● **The problem**: Where the lines below hold images, skip those and copy every word exactly.

━━ Data listing

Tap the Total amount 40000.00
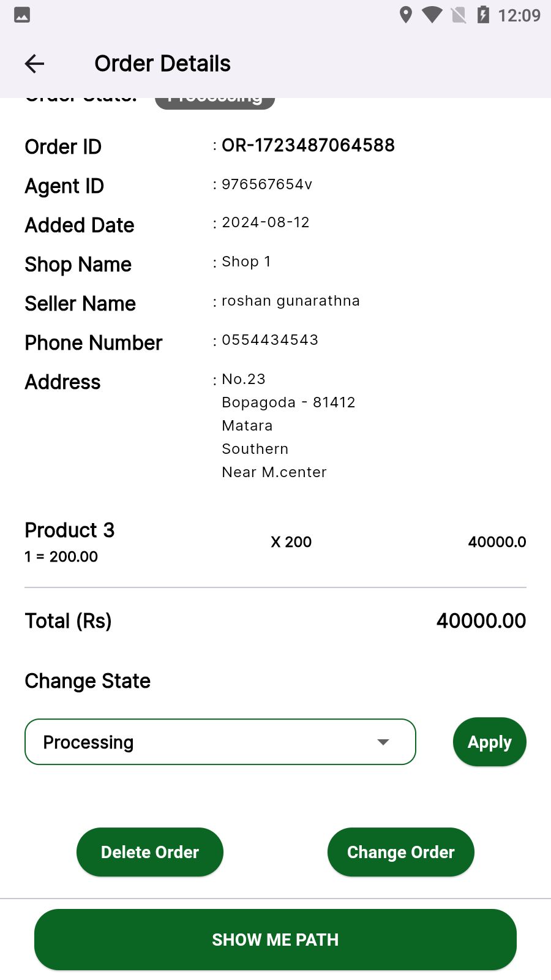 coord(481,620)
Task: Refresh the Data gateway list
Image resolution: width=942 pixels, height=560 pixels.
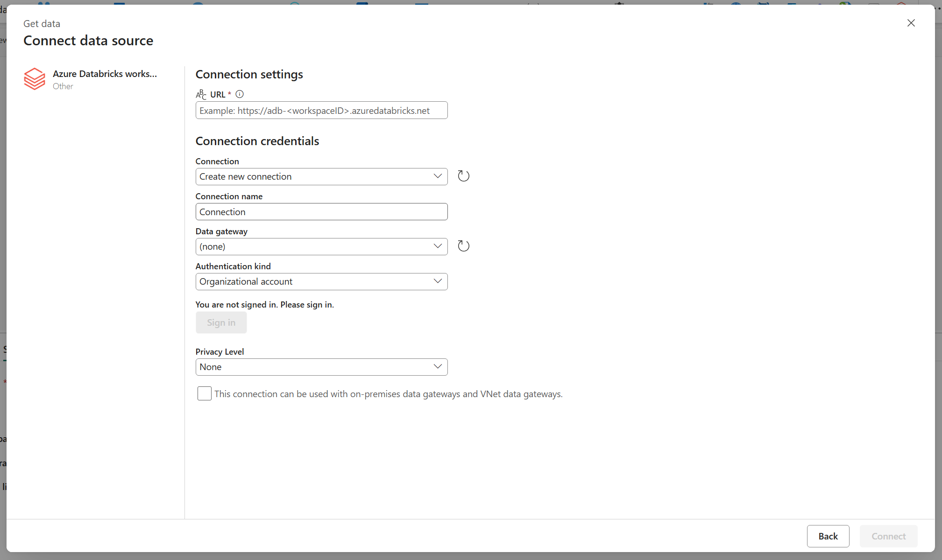Action: (463, 246)
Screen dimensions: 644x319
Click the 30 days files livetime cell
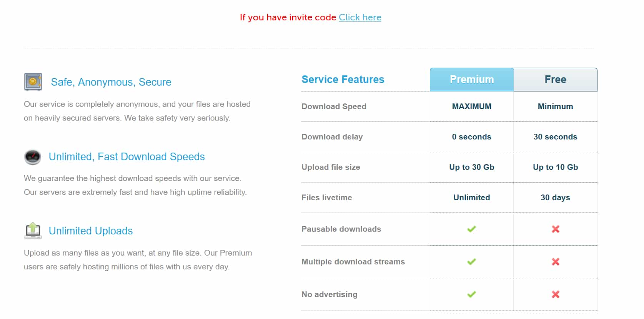pos(556,198)
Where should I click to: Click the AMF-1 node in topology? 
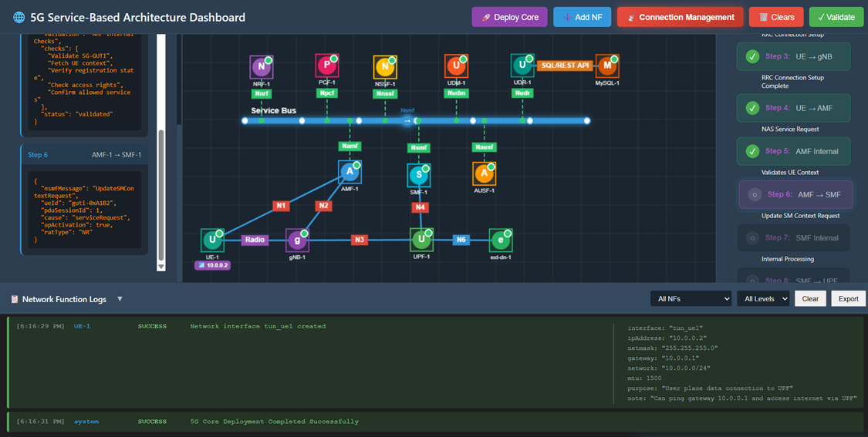click(350, 172)
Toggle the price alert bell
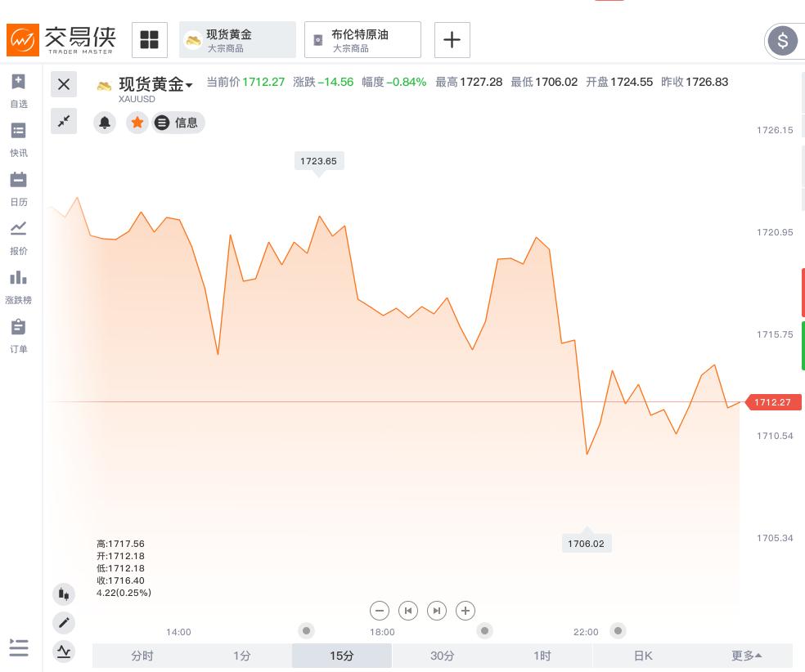805x672 pixels. [105, 123]
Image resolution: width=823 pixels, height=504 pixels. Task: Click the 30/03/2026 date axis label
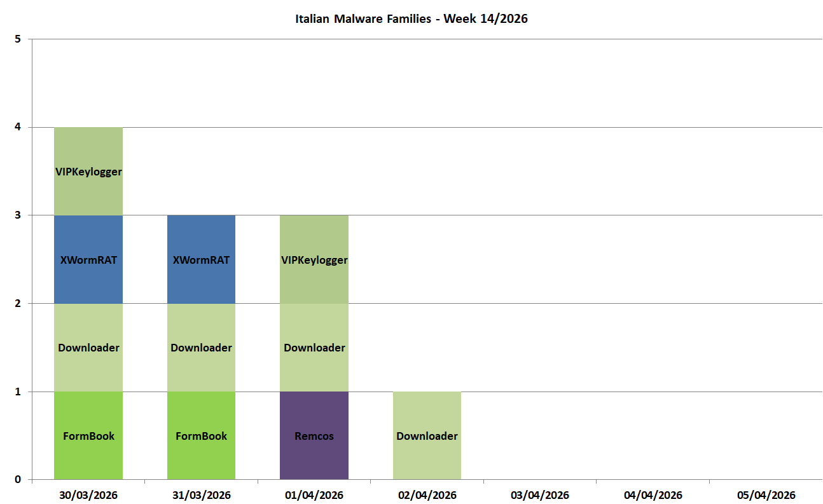88,495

━━━━

● **Solution below**:
Tap the Total amount 40000.00
 coord(481,620)
Task: Refresh the Data gateway list
Image resolution: width=942 pixels, height=560 pixels.
Action: (463, 246)
Screen dimensions: 644x319
Click the 30 days files livetime cell
pos(556,198)
Where should I click to: Click the AMF-1 node in topology? 
click(350, 172)
Toggle the price alert bell
805x672 pixels. [105, 123]
Image resolution: width=823 pixels, height=504 pixels. Task: Click the 30/03/2026 date axis label
88,495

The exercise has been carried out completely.